The plot is at once dumb and confusing, which may be a not-bad joke considering its two leads are morons. Rendered a hermit by the loss of his wife (real-life Stiller spouse Courtney Taylor), Derek Zoolander gets coaxed out of retirement by another evil and flamboyant designer (Kristen Wiig, unrecognizable under elaborate facial prosthetics, and back in alienating “SNL” character mode). The difference this round is Owen Wilson’s pretty boy Hansel gets little to do and the m.o. is to be a full-on Bond parody, though not a very good one nor one that cares about being good. Penelope Cruz, as a hotcha Interpol agent, is no comedic deity, but “Zoolander 2” is the kind of movie that makes her feel wasted.
Stiller (who again also directed) and his three cowriters regularly commit to comic bits that were never sound to begin with. Failing that they fall back on wacky characters, such as Justin Theroux as a foster school principal with a George Washignton wig, a big scar, an epic goatee, gold teeth and — what the hell? — dreds, too. It keeps on piling on silliness (and famous faces) in the hopes that quantity equals quality.
Like a stopped clock, sometimes it hits.
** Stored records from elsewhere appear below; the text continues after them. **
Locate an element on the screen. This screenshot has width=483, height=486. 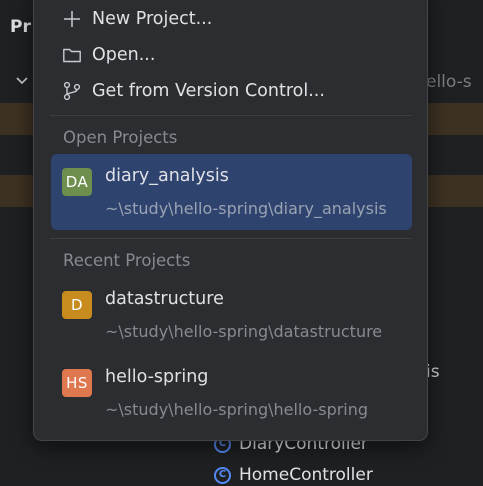
folder-icon is located at coordinates (72, 56).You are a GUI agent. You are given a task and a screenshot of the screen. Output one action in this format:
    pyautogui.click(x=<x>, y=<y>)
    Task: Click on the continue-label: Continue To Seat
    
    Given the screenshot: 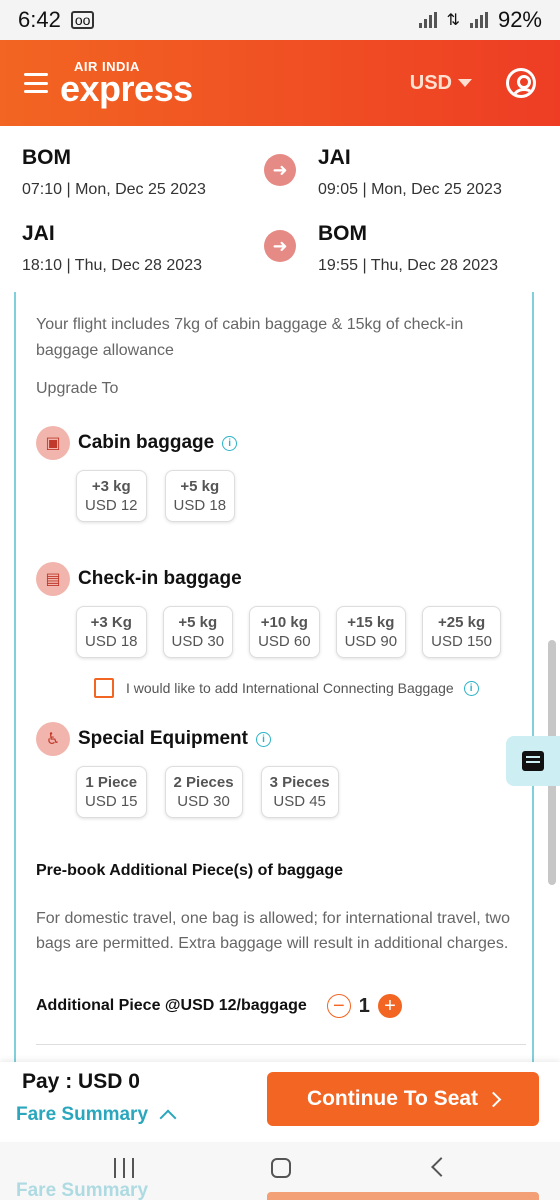 What is the action you would take?
    pyautogui.click(x=392, y=1098)
    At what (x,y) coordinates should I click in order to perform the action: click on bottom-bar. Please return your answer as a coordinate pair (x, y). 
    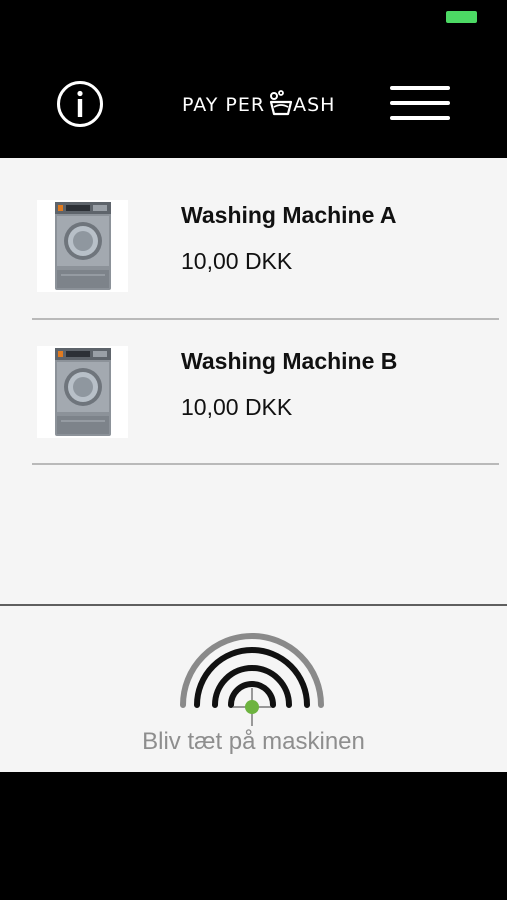
    Looking at the image, I should click on (254, 836). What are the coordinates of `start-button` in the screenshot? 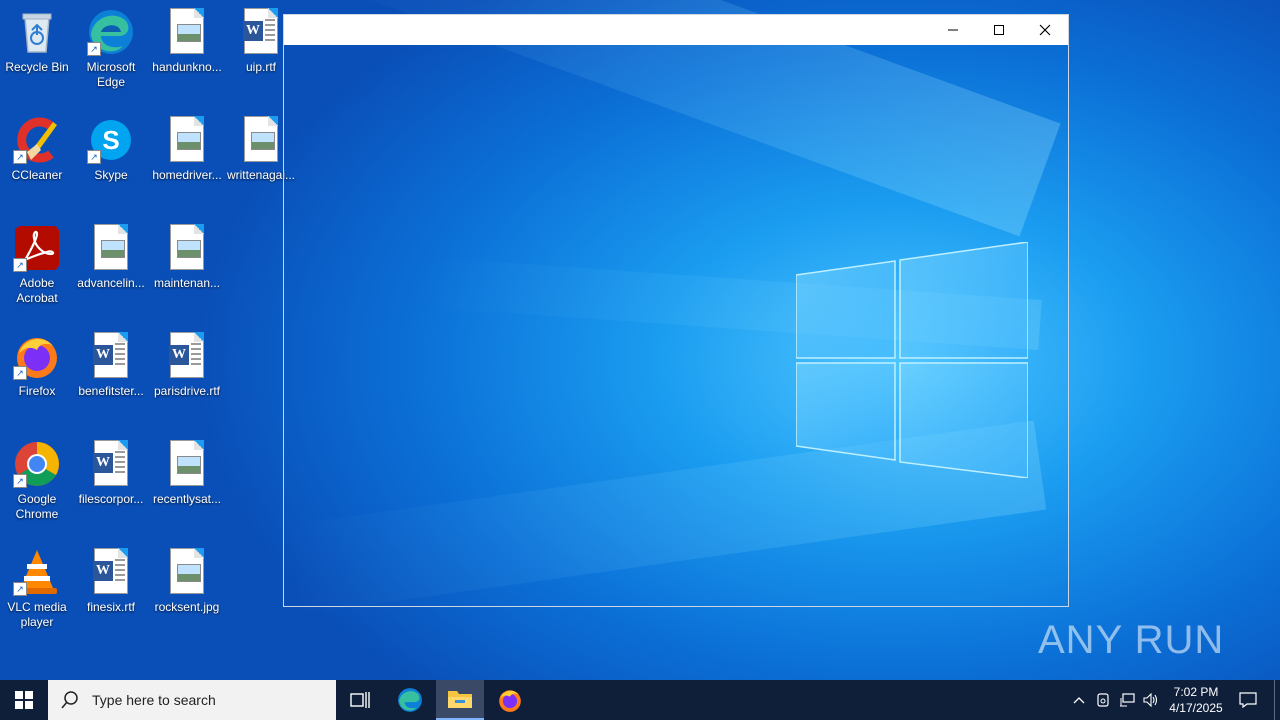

Sometimes — as in a protracted bit about Hansel’s swelling brood of orgy partners, which includes some men, because men having sex with men is the joke — it does not. Eventually — and again, like “Dirty Grandpa” — the pure commitment to being stupid pays off in a way, as though assaulting viewers with failed jokes creates a form of Stockholm Syndrome. As the movie solders on, you might find yourself laughing, but you may never remember why. On the plus side, the use of 35mm — Stiller is one of the few filmmakers today who’s never directed digital — looks spectacular.